Jerusalem’s chief rabbi lashed out at Israel’s gay community in an interview released Friday, calling homosexuality an “abomination” and earning himself a police complaint for incitement.
Shlomo Amar, who previously served as the country’s Sephardi chief rabbi, told Israel Hayom newspaper that homosexuality is an “abomination,” and that Jewish law advocates the death penalty for those who choose to engage in same sex relationships.
“I call it a cult. It’s a cult of abominations, it is obvious. It’s an abomination,” he said. “The Torah says it is punishable by death. It is in the first rank of severe offenses They say leaning,’ perversion’ this is nonsense. There is lust, and a person can overcome it if they want to, like all lusts. This is among the most forbidden lusts, the most severe. ”
Amar said he declined to attend a memorial service for a teenage girl stabbed to death by an ultra-Orthodox zealot during last year’s Gay Pride parade in Jerusalem, after her family declined to read aloud his condemnation of homosexuality.
“When Shira Banki was killed, they commemorated the thirtieth day of her death. They asked me to attend, and I would not. I wrote to them a letter expressing great sadness and opposition in the strongest terms to the deeds” of her killer, Yishai Schlissel,” he said.
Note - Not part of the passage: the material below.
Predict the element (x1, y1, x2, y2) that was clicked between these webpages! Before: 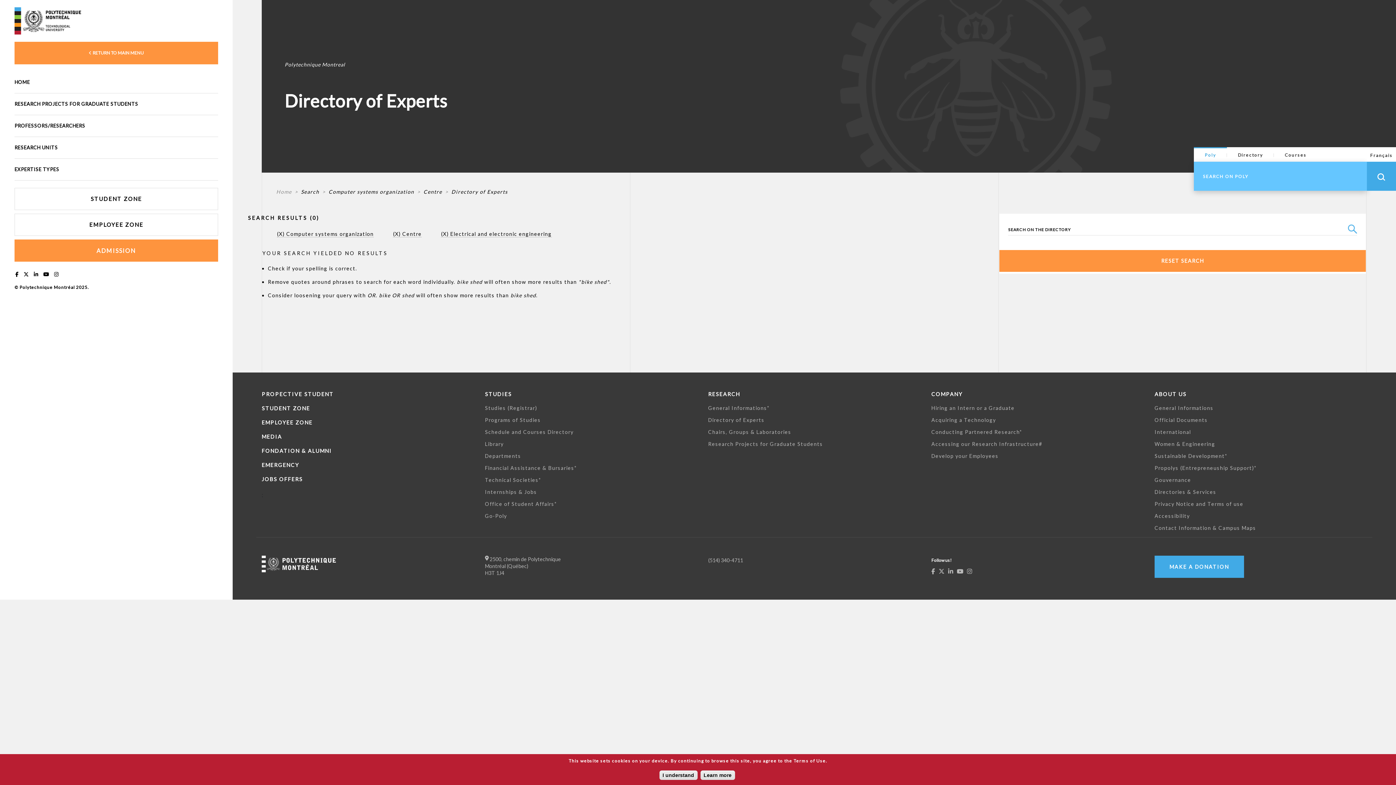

“On the other hand,” he said he wrote to Banki’s family, “I call on you, if you want to elate her soul to the heavens, to repent from your evil ways. It is forbidden by the Torah.\ I gave them a condition that they read my letter in full [and then I would attend]. They wanted to read half. I did not agree [to attend].”
Amar said that his attendance would have “blasphemed the name of God.”
He also came out against rabbis trying to build bridges with the LGBTQ community: “There is no such thing, to show understanding or tolerance for this. A simple truth needs to be stated there is a severe prohibition, and there is no allowance for it.”
The rabbi emphasized he would not budge on his position, even at the price of estranging secular Jews from religious life.